» **Work to do**
Copy out the items word for word, starting with the line containing "The width and height of the screenshot is (484, 299)." and going on through the line containing "Instruction: Open the". Leave the pictures out of your copy.

» **Supplied data**

'''

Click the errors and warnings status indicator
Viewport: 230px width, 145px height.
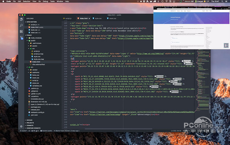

'''
'''

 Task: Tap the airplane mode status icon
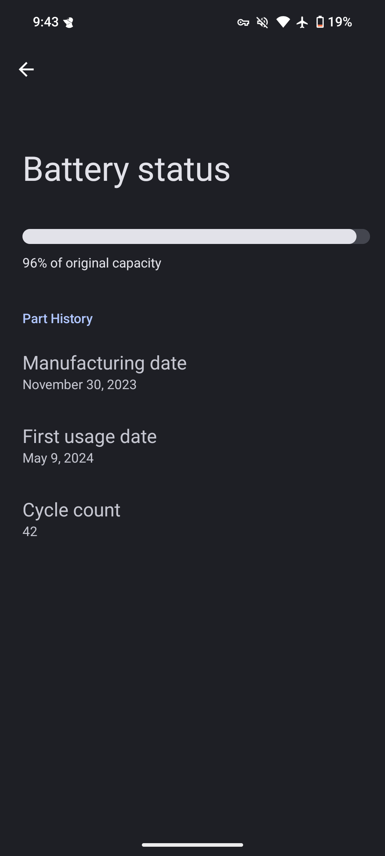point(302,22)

'''
'''

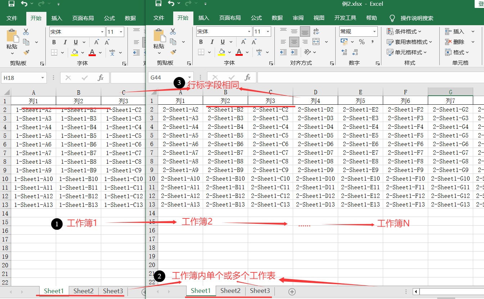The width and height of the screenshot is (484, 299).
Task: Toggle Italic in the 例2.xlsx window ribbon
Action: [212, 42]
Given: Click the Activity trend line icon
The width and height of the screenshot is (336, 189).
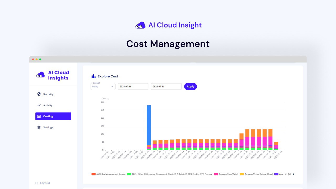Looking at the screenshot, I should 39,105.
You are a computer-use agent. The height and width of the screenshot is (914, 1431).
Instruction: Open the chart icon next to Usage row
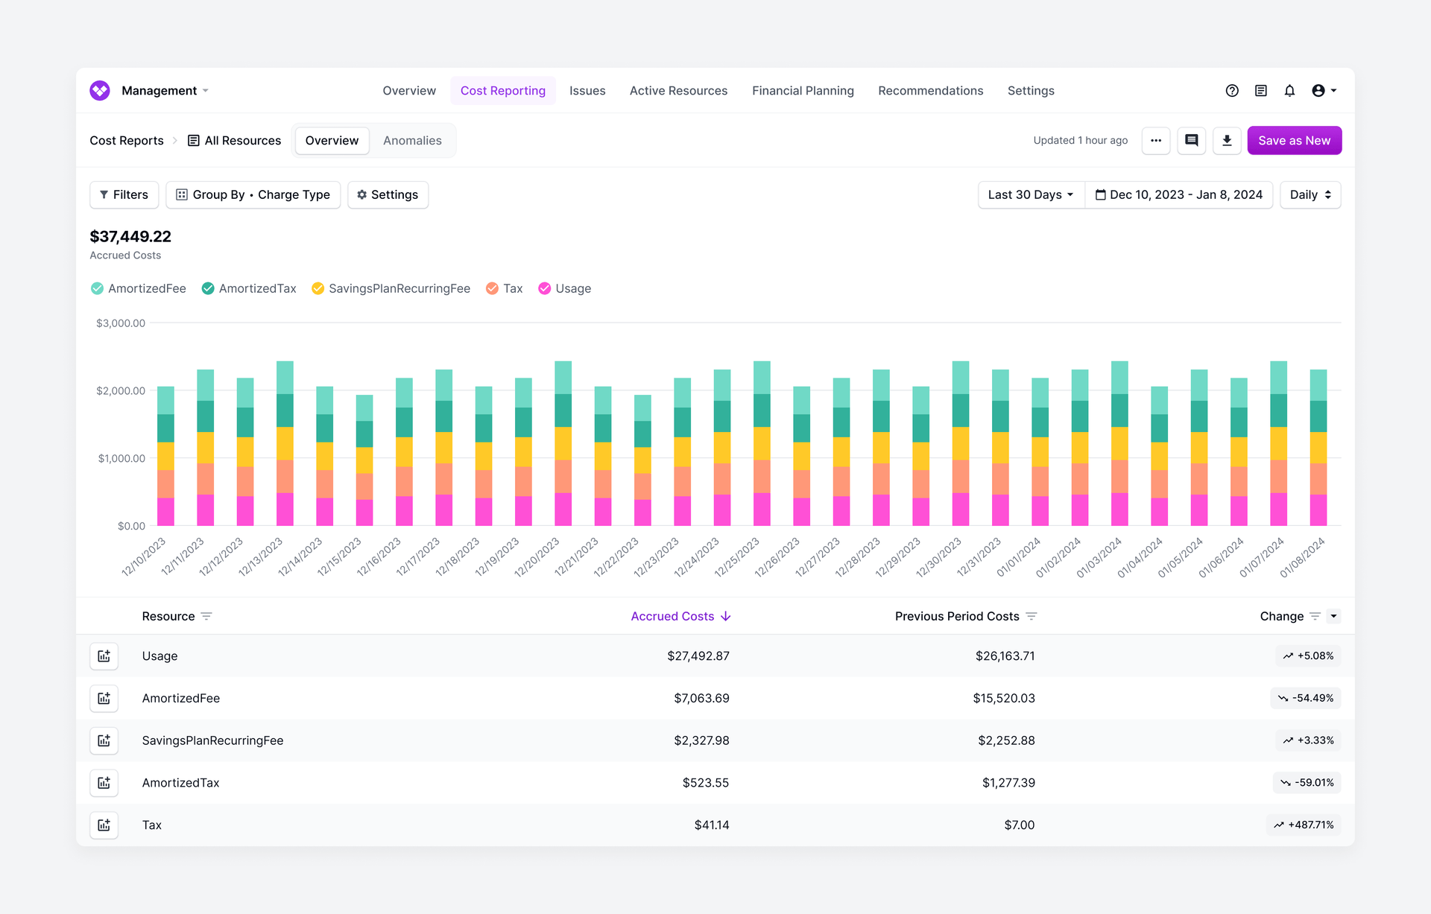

'''

» **Expected output**
The width and height of the screenshot is (484, 299).
Task: Toggle Italic in the 例2.xlsx window ribbon
Action: [212, 42]
Given: Click the Activity trend line icon
The width and height of the screenshot is (336, 189).
Looking at the screenshot, I should 39,105.
You are a computer-use agent. The height and width of the screenshot is (914, 1431).
Instruction: Open the chart icon next to Usage row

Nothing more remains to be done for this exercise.